§ **AVAILABLE DATA**

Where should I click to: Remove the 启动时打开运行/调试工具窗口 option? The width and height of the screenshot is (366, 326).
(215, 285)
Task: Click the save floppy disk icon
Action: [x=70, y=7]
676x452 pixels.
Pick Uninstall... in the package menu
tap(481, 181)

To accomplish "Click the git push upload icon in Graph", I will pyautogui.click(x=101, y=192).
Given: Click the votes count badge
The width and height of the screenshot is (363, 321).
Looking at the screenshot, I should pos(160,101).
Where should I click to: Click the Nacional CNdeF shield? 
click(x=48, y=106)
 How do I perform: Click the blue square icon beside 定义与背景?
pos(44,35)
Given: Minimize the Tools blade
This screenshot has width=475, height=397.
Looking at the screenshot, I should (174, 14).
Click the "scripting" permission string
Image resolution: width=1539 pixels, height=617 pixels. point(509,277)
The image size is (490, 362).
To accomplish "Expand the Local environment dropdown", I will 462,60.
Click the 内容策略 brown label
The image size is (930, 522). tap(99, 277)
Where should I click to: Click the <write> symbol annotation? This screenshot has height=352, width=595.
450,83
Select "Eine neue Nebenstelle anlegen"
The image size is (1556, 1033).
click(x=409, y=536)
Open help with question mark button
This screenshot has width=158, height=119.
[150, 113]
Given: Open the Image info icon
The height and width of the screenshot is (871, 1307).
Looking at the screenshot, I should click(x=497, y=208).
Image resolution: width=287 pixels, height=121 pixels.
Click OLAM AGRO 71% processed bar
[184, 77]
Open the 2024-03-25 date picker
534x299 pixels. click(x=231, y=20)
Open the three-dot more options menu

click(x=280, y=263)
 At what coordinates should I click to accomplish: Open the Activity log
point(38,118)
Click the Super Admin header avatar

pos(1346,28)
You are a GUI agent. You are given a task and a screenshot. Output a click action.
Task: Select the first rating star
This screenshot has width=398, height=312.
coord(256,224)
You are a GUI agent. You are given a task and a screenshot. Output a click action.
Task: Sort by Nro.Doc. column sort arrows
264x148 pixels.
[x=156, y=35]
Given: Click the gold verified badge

§ **TASK PROMPT**
All records shown above are to be given again verbatim.

§ **ANSWER AREA**
Where should I click to: Remove the 启动时打开运行/调试工具窗口 option? The width and height of the screenshot is (366, 326).
(215, 285)
Task: Click the save floppy disk icon
Action: [x=70, y=7]
676x452 pixels.
Pick Uninstall... in the package menu
tap(481, 181)

To accomplish "Click the git push upload icon in Graph", I will pyautogui.click(x=101, y=192).
Given: Click the votes count badge
The width and height of the screenshot is (363, 321).
Looking at the screenshot, I should pos(160,101).
Where should I click to: Click the Nacional CNdeF shield? 
click(x=48, y=106)
 How do I perform: Click the blue square icon beside 定义与背景?
pos(44,35)
Given: Minimize the Tools blade
This screenshot has width=475, height=397.
Looking at the screenshot, I should (174, 14).
Click the "scripting" permission string
Image resolution: width=1539 pixels, height=617 pixels. point(509,277)
The image size is (490, 362).
To accomplish "Expand the Local environment dropdown", I will 462,60.
Click the 内容策略 brown label
The image size is (930, 522). tap(99, 277)
Where should I click to: Click the <write> symbol annotation? This screenshot has height=352, width=595.
450,83
Select "Eine neue Nebenstelle anlegen"
The image size is (1556, 1033).
click(x=409, y=536)
Open help with question mark button
This screenshot has width=158, height=119.
[150, 113]
Given: Open the Image info icon
The height and width of the screenshot is (871, 1307).
Looking at the screenshot, I should click(x=497, y=208).
Image resolution: width=287 pixels, height=121 pixels.
Click OLAM AGRO 71% processed bar
[184, 77]
Open the 2024-03-25 date picker
534x299 pixels. click(x=231, y=20)
Open the three-dot more options menu

click(x=280, y=263)
 At what coordinates should I click to accomplish: Open the Activity log
point(38,118)
Click the Super Admin header avatar

pos(1346,28)
You are a GUI agent. You are given a task and a screenshot. Output a click action.
Task: Select the first rating star
This screenshot has width=398, height=312.
coord(256,224)
You are a GUI agent. You are given a task and a screenshot. Output a click action.
Task: Sort by Nro.Doc. column sort arrows
264x148 pixels.
[x=156, y=35]
Given: Click the gold verified badge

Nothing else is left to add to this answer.